В ожидании императорского суда Павел не теряет времени зря. И прежде всего он встречается с представителями еврейской общины Рима — одной из крупнейших и влиятельнейших в западной диаспоре. И, как всегда и везде, в первую очередь он обращается к своему народу. Павел уверен: он ни в чём не виноват ни перед римской общиной, ни перед еврейским народом в целом. Снова и снова он подчёркивает это, говоря о своём обращении к суду императора лишь как к вынужденной мере.

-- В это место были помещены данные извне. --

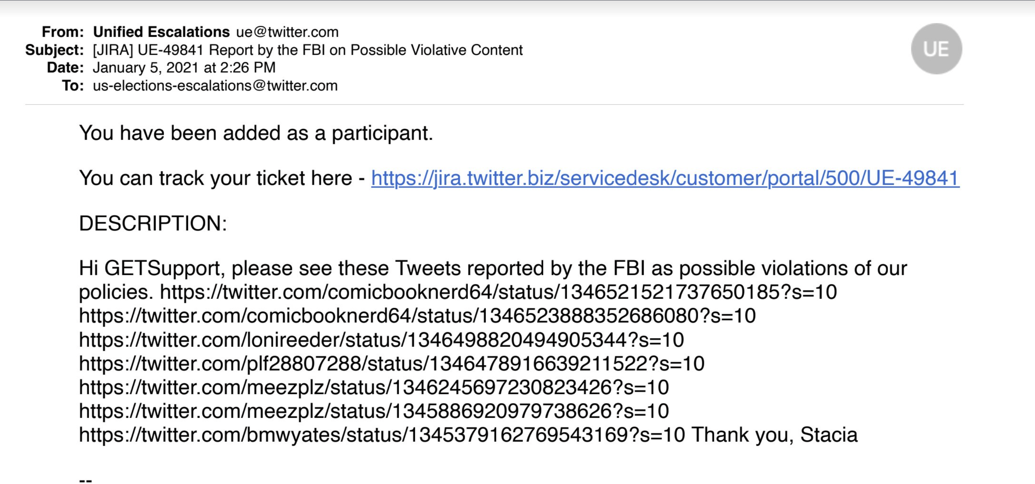Click the From: header label
This screenshot has height=484, width=1035.
pyautogui.click(x=63, y=32)
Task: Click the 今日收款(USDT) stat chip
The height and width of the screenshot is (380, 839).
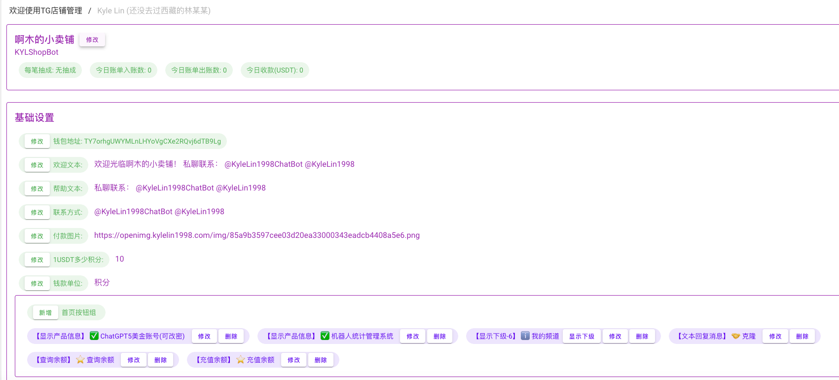Action: click(275, 70)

Он не разрывает с еврейством, он лишь пытается разрешить конкретный конфликт, который в той конкретной ситуации разрешить по-другому было невозможно. А вот своё свидетельство апостол начинает, как и в Иерусалиме, с разговора о Торе и о пророческих книгах. Он, как и в Иерусалиме, апеллирует к Традиции. Именно так, к Традиции с большой буквы. Не к религиозной традиции, а к Традиции Откровения. Свой конфликт с лидерами Синагоги в Иерусалиме и с Синедрионом он рассматривает как конфликт именно религиозный, а значит, локальный и не касающийся главного.

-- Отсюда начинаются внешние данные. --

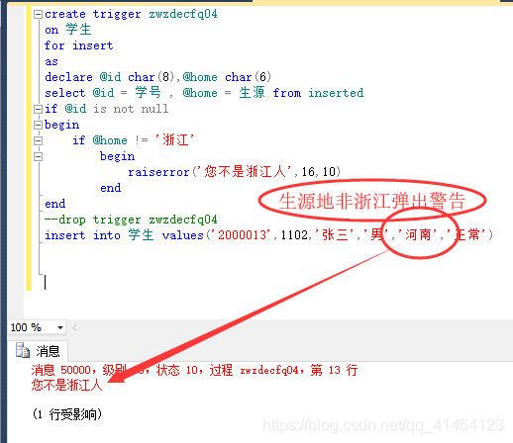Click the commented drop trigger line
Viewport: 513px width, 443px height.
pyautogui.click(x=131, y=220)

Главное же для апостола — та история Откровения и связанная с ней история спасения, которая и есть для него духовное ядро и духовный стержень не только иудаизма, но и — шире — яхвизма. И, свидетельствуя о Христе, Павел обращается именно к Традиции с большой буквы. Он не отвергает, конечно, религию как таковую, но и не ставит её на первое место. Он знает по опыту своей собственной встречи с Воскресшим на дамасской дороге, что всё, с ним происходившее начиная с той минуты, ни в какие религиозные рамки не вмещается, а вот в те другие рамки, которые (может быть, не сразу) ему открылись — вместиться может.
Правда, рамками открывшуюся апостолу духовною картину можно назвать лишь весьма условно. Павел как бы видит своим духовным взором всю перспективу Божьего действия в мире — от его, этого мира, сотворения, через трагедию грехопадения, а затем, через дарование Торы и пророческое откровение, — ко Христу, а значит, и к Царству, входящему в мир.
Вот это и есть та Традиция, которой живёт Павел. На неё он опирается, когда свидетельствует о Христе, и особенно когда свидетельствует евреям. Он ничего не лишает других и ничего не лишается сам. И ни от чего не отказывается, кроме того, что может заслонить собой открывшуюся ему духовную полноту. Но от того, что мешает, апостол как раз отказывается — быстро и решительно. Иначе всё его свидетельство потеряет смысл. А значит, и его жизнь тоже.